**TEXT TO READ:**
--*--
[dpdk-dev] [PATCH v2 6/8] examples/vhost: fix mbuf allocation failure

DPDK patches and discussions
 help / color / mirror / Atom feed

From: Yuanhan Liu <yuanhan.liu@linux.intel.com>
To: dev@dpdk.org
Cc: huawei.xie@intel.com, Yuanhan Liu <yuanhan.liu@linux.intel.com>
Subject: [dpdk-dev] [PATCH v2 6/8] examples/vhost: fix mbuf allocation failure
Date: Mon,  2 May 2016 14:23:48 -0700	[thread overview]
Message-ID: <1462224230-19460-7-git-send-email-yuanhan.liu@linux.intel.com> (raw)
In-Reply-To: <1462224230-19460-1-git-send-email-yuanhan.liu@linux.intel.com>

It has always been a mystery (at least to me before) that how many
mbuf is enough while creating an mbuf pool. While current macro
NUM_MBUFS_PER_PORT gives your some insights, it's not that accurate:
it doesn't consider the case we may receive a big packet, say 64K
when TSO is enabled.

We actually have tried to fix it once before, with commit 5499c1fc9baa
("examples/vhost: fix mbuf allocation"), but it just workarounded it
by enlarging it a bit so that the case described in the commit log
by passes. So, while trying to fix it ultimately, I'm thinking how
big is big enough, and what are the factors need consider to figure
out a proper value.

Therefore, here you are. I introduced a helper function to create
the mbuf pool, and do the "how many mbufs are needed" calculation
there. Also, I put detailed comments how that comes, to serve as
the guidelines.

Fixes: 9fd72e3cbd29 ("examples/vhost: add virtio offload")
Fixes: 5499c1fc9baa ("examples/vhost: fix mbuf allocation")

Signed-off-by: Yuanhan Liu <yuanhan.liu@linux.intel.com>
---
 examples/vhost/main.c | 79 ++++++++++++++++++++++++++++++++++++++-------------
 1 file changed, 59 insertions(+), 20 deletions(-)
--*--
**RECORDED INFORMATION:**
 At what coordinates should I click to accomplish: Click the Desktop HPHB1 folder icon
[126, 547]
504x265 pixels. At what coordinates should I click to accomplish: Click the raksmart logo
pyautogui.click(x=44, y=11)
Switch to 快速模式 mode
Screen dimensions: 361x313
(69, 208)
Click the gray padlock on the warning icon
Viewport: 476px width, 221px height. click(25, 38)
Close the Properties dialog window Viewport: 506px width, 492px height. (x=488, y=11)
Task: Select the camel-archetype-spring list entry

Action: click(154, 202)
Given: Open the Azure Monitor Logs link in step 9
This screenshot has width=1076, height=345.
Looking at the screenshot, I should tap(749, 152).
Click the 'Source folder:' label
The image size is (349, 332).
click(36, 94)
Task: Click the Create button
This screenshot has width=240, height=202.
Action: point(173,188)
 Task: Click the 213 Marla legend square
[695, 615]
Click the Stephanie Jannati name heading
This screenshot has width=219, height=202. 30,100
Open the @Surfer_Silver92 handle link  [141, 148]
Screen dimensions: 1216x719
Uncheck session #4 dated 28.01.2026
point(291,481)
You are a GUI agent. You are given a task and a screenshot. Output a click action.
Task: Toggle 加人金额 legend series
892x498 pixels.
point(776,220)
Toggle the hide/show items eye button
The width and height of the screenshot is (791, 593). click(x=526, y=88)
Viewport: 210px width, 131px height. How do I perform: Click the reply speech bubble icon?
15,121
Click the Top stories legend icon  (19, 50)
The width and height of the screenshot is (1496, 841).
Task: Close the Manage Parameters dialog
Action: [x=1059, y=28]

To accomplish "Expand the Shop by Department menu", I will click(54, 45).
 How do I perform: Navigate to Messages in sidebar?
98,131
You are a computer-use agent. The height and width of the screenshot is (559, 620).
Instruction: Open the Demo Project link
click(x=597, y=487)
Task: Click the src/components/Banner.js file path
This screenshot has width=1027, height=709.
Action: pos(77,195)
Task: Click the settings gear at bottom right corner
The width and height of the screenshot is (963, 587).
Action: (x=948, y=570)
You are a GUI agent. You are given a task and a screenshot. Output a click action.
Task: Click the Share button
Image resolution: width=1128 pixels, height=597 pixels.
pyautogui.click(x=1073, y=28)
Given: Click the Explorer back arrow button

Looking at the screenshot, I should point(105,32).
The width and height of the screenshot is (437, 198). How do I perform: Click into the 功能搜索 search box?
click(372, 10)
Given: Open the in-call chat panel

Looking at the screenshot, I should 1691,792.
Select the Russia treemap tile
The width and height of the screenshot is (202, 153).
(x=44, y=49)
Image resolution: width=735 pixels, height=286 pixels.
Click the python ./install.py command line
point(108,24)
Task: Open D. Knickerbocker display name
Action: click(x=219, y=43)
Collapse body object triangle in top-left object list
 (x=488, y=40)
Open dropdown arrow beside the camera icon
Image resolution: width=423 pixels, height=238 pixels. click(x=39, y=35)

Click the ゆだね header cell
--*--
**WHAT IS ASKED:**
• a. According to the patch message, which file does the patch change?
• b. In the patch message, why is the NUM_MBUFS_PER_PORT macro described as not accurate enough?
• c. Reproduce everything in the patch message from "From: Yuanhan Liu" down to "TSO is enabled.".
You won't need the items to do any of this.

**ANSWERS IN ORDER:**
• a. examples/vhost/main.c

• b. It doesn't account for receiving a large packet, such as a 64K packet when TSO is enabled.

• c.
From: Yuanhan Liu <yuanhan.liu@linux.intel.com>
To: dev@dpdk.org
Cc: huawei.xie@intel.com, Yuanhan Liu <yuanhan.liu@linux.intel.com>
Subject: [dpdk-dev] [PATCH v2 6/8] examples/vhost: fix mbuf allocation failure
Date: Mon,  2 May 2016 14:23:48 -0700	[thread overview]
Message-ID: <1462224230-19460-7-git-send-email-yuanhan.liu@linux.intel.com> (raw)
In-Reply-To: <1462224230-19460-1-git-send-email-yuanhan.liu@linux.intel.com>

It has always been a mystery (at least to me before) that how many
mbuf is enough while creating an mbuf pool. While current macro
NUM_MBUFS_PER_PORT gives your some insights, it's not that accurate:
it doesn't consider the case we may receive a big packet, say 64K
when TSO is enabled.